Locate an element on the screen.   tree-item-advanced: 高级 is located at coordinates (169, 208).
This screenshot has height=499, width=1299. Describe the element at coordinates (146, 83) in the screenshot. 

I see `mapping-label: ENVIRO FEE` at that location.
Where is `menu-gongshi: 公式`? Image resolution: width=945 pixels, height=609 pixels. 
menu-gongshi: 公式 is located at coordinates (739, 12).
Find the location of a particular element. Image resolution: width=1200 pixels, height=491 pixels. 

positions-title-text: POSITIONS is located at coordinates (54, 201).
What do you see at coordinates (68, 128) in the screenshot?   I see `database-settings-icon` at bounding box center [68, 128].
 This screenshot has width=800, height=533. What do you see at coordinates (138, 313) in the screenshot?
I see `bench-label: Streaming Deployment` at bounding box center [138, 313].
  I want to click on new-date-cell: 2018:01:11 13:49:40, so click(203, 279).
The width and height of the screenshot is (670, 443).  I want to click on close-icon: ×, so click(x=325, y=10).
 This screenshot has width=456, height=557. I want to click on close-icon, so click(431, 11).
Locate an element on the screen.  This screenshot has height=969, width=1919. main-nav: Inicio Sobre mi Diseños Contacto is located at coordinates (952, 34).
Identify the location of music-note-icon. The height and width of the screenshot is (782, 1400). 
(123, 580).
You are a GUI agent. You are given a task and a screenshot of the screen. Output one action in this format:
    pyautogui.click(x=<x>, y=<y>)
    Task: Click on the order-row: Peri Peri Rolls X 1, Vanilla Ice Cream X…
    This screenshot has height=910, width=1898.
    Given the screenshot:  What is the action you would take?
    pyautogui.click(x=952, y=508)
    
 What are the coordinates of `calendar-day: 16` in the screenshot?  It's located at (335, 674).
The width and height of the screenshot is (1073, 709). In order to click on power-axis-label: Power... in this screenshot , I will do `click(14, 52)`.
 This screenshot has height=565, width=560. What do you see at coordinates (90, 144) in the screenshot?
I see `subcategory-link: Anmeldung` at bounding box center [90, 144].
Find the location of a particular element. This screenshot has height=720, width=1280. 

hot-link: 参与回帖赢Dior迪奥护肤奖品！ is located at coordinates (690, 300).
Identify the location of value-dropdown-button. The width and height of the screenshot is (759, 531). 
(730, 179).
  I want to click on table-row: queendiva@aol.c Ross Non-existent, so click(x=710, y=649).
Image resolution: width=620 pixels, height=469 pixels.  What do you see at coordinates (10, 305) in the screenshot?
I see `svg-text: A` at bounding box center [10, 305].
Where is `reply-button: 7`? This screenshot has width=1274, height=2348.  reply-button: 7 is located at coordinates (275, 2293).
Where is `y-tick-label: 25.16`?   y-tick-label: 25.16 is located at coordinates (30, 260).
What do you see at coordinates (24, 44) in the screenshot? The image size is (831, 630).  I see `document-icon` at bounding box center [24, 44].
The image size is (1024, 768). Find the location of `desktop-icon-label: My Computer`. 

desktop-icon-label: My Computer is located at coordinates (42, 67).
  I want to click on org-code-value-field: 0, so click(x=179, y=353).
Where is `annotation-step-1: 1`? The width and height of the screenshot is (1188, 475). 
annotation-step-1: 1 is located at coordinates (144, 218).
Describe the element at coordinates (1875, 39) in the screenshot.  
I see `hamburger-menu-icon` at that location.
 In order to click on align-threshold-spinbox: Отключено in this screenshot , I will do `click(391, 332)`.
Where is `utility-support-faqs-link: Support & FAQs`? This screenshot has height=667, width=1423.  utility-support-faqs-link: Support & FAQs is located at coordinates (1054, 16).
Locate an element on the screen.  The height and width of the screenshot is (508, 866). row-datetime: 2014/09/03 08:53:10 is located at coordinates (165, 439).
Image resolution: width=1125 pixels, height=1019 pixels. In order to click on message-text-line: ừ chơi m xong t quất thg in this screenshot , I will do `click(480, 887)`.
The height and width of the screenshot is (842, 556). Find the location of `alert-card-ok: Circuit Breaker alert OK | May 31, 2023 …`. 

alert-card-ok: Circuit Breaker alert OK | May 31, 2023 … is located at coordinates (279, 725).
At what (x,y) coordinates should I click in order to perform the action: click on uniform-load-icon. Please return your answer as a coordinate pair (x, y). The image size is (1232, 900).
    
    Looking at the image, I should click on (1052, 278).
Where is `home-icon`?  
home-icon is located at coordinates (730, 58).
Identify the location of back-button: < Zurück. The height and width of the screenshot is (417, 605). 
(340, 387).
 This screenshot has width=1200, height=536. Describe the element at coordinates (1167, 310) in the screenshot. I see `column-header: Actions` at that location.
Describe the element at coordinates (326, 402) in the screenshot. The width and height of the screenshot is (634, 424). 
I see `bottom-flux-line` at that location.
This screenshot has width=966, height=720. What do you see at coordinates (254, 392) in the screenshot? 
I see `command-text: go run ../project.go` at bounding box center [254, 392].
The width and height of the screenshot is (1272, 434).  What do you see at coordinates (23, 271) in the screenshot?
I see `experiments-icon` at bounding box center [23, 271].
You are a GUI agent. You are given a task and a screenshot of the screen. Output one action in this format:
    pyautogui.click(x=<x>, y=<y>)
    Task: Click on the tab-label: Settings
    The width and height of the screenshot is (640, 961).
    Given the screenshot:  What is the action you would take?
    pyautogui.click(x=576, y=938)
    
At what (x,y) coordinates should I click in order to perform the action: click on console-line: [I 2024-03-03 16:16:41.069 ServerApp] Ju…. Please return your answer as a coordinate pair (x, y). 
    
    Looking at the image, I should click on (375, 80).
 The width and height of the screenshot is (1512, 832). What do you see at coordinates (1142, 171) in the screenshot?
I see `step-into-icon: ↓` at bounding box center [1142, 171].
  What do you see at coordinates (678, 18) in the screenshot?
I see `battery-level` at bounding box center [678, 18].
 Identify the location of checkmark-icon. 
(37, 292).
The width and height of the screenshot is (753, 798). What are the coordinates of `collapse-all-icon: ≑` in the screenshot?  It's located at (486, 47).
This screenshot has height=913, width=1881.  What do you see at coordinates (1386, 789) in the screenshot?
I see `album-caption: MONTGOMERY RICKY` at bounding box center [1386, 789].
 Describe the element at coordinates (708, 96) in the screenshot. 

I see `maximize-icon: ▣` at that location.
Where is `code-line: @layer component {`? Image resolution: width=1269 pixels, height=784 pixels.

__YOUR TASK__
Convert every line of the records above into a JSON list of strings, one string per line, and leave out the blank lines.

__YOUR RESPONSE__
[
  "Locate an element on the screen.   tree-item-advanced: 高级 is located at coordinates (169, 208).",
  "This screenshot has height=499, width=1299. Describe the element at coordinates (146, 83) in the screenshot. ",
  "I see `mapping-label: ENVIRO FEE` at that location.",
  "Where is `menu-gongshi: 公式`? Image resolution: width=945 pixels, height=609 pixels. ",
  "menu-gongshi: 公式 is located at coordinates (739, 12).",
  "Find the location of a particular element. Image resolution: width=1200 pixels, height=491 pixels. ",
  "positions-title-text: POSITIONS is located at coordinates (54, 201).",
  "What do you see at coordinates (68, 128) in the screenshot?   I see `database-settings-icon` at bounding box center [68, 128].",
  " This screenshot has width=800, height=533. What do you see at coordinates (138, 313) in the screenshot?",
  "I see `bench-label: Streaming Deployment` at bounding box center [138, 313].",
  "  I want to click on new-date-cell: 2018:01:11 13:49:40, so click(203, 279).",
  "The width and height of the screenshot is (670, 443).  I want to click on close-icon: ×, so click(x=325, y=10).",
  " This screenshot has width=456, height=557. I want to click on close-icon, so click(431, 11).",
  "Locate an element on the screen.  This screenshot has height=969, width=1919. main-nav: Inicio Sobre mi Diseños Contacto is located at coordinates (952, 34).",
  "Identify the location of music-note-icon. The height and width of the screenshot is (782, 1400). ",
  "(123, 580).",
  "You are a GUI agent. You are given a task and a screenshot of the screen. Output one action in this format:",
  "    pyautogui.click(x=<x>, y=<y>)",
  "    Task: Click on the order-row: Peri Peri Rolls X 1, Vanilla Ice Cream X…",
  "    This screenshot has height=910, width=1898.",
  "    Given the screenshot:  What is the action you would take?",
  "    pyautogui.click(x=952, y=508)",
  " What are the coordinates of `calendar-day: 16` in the screenshot?  It's located at (335, 674).",
  "The width and height of the screenshot is (1073, 709). In order to click on power-axis-label: Power... in this screenshot , I will do `click(14, 52)`.",
  " This screenshot has height=565, width=560. What do you see at coordinates (90, 144) in the screenshot?",
  "I see `subcategory-link: Anmeldung` at bounding box center [90, 144].",
  "Find the location of a particular element. This screenshot has height=720, width=1280. ",
  "hot-link: 参与回帖赢Dior迪奥护肤奖品！ is located at coordinates (690, 300).",
  "Identify the location of value-dropdown-button. The width and height of the screenshot is (759, 531). ",
  "(730, 179).",
  "  I want to click on table-row: queendiva@aol.c Ross Non-existent, so click(x=710, y=649).",
  "Image resolution: width=620 pixels, height=469 pixels.  What do you see at coordinates (10, 305) in the screenshot?",
  "I see `svg-text: A` at bounding box center [10, 305].",
  "Where is `reply-button: 7`? This screenshot has width=1274, height=2348.  reply-button: 7 is located at coordinates (275, 2293).",
  "Where is `y-tick-label: 25.16`?   y-tick-label: 25.16 is located at coordinates (30, 260).",
  "What do you see at coordinates (24, 44) in the screenshot? The image size is (831, 630).  I see `document-icon` at bounding box center [24, 44].",
  "The image size is (1024, 768). Find the location of `desktop-icon-label: My Computer`. ",
  "desktop-icon-label: My Computer is located at coordinates (42, 67).",
  "  I want to click on org-code-value-field: 0, so click(x=179, y=353).",
  "Where is `annotation-step-1: 1`? The width and height of the screenshot is (1188, 475). ",
  "annotation-step-1: 1 is located at coordinates (144, 218).",
  "Describe the element at coordinates (1875, 39) in the screenshot.  ",
  "I see `hamburger-menu-icon` at that location.",
  " In order to click on align-threshold-spinbox: Отключено in this screenshot , I will do `click(391, 332)`.",
  "Where is `utility-support-faqs-link: Support & FAQs`? This screenshot has height=667, width=1423.  utility-support-faqs-link: Support & FAQs is located at coordinates (1054, 16).",
  "Locate an element on the screen.  The height and width of the screenshot is (508, 866). row-datetime: 2014/09/03 08:53:10 is located at coordinates (165, 439).",
  "Image resolution: width=1125 pixels, height=1019 pixels. In order to click on message-text-line: ừ chơi m xong t quất thg in this screenshot , I will do `click(480, 887)`.",
  "The height and width of the screenshot is (842, 556). Find the location of `alert-card-ok: Circuit Breaker alert OK | May 31, 2023 …`. ",
  "alert-card-ok: Circuit Breaker alert OK | May 31, 2023 … is located at coordinates (279, 725).",
  "At what (x,y) coordinates should I click in order to perform the action: click on uniform-load-icon. Please return your answer as a coordinate pair (x, y). The image size is (1232, 900).",
  "    Looking at the image, I should click on (1052, 278).",
  "Where is `home-icon`?  ",
  "home-icon is located at coordinates (730, 58).",
  "Identify the location of back-button: < Zurück. The height and width of the screenshot is (417, 605). ",
  "(340, 387).",
  " This screenshot has width=1200, height=536. Describe the element at coordinates (1167, 310) in the screenshot. I see `column-header: Actions` at that location.",
  "Describe the element at coordinates (326, 402) in the screenshot. The width and height of the screenshot is (634, 424). ",
  "I see `bottom-flux-line` at that location.",
  "This screenshot has width=966, height=720. What do you see at coordinates (254, 392) in the screenshot? ",
  "I see `command-text: go run ../project.go` at bounding box center [254, 392].",
  "The width and height of the screenshot is (1272, 434).  What do you see at coordinates (23, 271) in the screenshot?",
  "I see `experiments-icon` at bounding box center [23, 271].",
  "You are a GUI agent. You are given a task and a screenshot of the screen. Output one action in this format:",
  "    pyautogui.click(x=<x>, y=<y>)",
  "    Task: Click on the tab-label: Settings",
  "    The width and height of the screenshot is (640, 961).",
  "    Given the screenshot:  What is the action you would take?",
  "    pyautogui.click(x=576, y=938)",
  "At what (x,y) coordinates should I click in order to perform the action: click on console-line: [I 2024-03-03 16:16:41.069 ServerApp] Ju…. Please return your answer as a coordinate pair (x, y). ",
  "    Looking at the image, I should click on (375, 80).",
  " The width and height of the screenshot is (1512, 832). What do you see at coordinates (1142, 171) in the screenshot?",
  "I see `step-into-icon: ↓` at bounding box center [1142, 171].",
  "  What do you see at coordinates (678, 18) in the screenshot?",
  "I see `battery-level` at bounding box center [678, 18].",
  " Identify the location of checkmark-icon. ",
  "(37, 292).",
  "The width and height of the screenshot is (753, 798). What are the coordinates of `collapse-all-icon: ≑` in the screenshot?  It's located at (486, 47).",
  "This screenshot has height=913, width=1881.  What do you see at coordinates (1386, 789) in the screenshot?",
  "I see `album-caption: MONTGOMERY RICKY` at bounding box center [1386, 789].",
  " Describe the element at coordinates (708, 96) in the screenshot. ",
  "I see `maximize-icon: ▣` at that location.",
  "Where is `code-line: @layer component {`? Image resolution: width=1269 pixels, height=784 pixels."
]